Data to process START
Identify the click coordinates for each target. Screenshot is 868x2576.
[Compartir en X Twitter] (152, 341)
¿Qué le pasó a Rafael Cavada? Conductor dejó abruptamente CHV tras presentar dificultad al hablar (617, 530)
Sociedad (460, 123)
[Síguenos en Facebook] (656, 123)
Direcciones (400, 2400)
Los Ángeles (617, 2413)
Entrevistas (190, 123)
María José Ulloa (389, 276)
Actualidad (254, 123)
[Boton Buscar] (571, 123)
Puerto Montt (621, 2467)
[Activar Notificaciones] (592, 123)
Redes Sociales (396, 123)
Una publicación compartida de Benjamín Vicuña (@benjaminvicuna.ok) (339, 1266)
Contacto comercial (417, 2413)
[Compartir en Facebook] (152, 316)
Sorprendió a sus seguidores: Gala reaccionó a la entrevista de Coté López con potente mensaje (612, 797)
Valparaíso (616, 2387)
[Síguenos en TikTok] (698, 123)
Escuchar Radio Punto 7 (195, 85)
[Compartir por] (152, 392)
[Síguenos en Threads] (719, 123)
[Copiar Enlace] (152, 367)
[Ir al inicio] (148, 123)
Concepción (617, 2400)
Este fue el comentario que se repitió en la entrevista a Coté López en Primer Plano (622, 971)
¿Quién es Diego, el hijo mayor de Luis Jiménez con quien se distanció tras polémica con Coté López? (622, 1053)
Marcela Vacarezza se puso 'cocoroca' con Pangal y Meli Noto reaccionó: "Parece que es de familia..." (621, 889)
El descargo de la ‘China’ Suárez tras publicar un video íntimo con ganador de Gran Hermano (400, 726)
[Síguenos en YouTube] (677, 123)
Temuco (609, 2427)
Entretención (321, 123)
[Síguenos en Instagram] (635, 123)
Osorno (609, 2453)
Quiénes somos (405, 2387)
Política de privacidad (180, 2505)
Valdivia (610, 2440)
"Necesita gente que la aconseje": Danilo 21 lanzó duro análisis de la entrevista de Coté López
Data to process END
Where the line containing "Los Ángeles (617, 2413)" appears in the data above, begin there and reproduce every line to the end exactly; include nothing else.

Los Ángeles (617, 2413)
Entrevistas (190, 123)
María José Ulloa (389, 276)
Actualidad (254, 123)
[Boton Buscar] (571, 123)
Puerto Montt (621, 2467)
[Activar Notificaciones] (592, 123)
Redes Sociales (396, 123)
Una publicación compartida de Benjamín Vicuña (@benjaminvicuna.ok) (339, 1266)
Contacto comercial (417, 2413)
[Compartir en Facebook] (152, 316)
Sorprendió a sus seguidores: Gala reaccionó a la entrevista de Coté López con potente mensaje (612, 797)
Valparaíso (616, 2387)
[Síguenos en TikTok] (698, 123)
Escuchar Radio Punto 7 (195, 85)
[Compartir por] (152, 392)
[Síguenos en Threads] (719, 123)
[Copiar Enlace] (152, 367)
[Ir al inicio] (148, 123)
Concepción (617, 2400)
Este fue el comentario que se repitió en la entrevista a Coté López en Primer Plano (622, 971)
¿Quién es Diego, el hijo mayor de Luis Jiménez con quien se distanció tras polémica con Coté López? (622, 1053)
Marcela Vacarezza se puso 'cocoroca' con Pangal y Meli Noto reaccionó: "Parece que es de familia..." (621, 889)
El descargo de la ‘China’ Suárez tras publicar un video íntimo con ganador de Gran Hermano (400, 726)
[Síguenos en YouTube] (677, 123)
Temuco (609, 2427)
Entretención (321, 123)
[Síguenos en Instagram] (635, 123)
Osorno (609, 2453)
Quiénes somos (405, 2387)
Política de privacidad (180, 2505)
Valdivia (610, 2440)
"Necesita gente que la aconseje": Danilo 21 lanzó duro análisis de la entrevista de Coté López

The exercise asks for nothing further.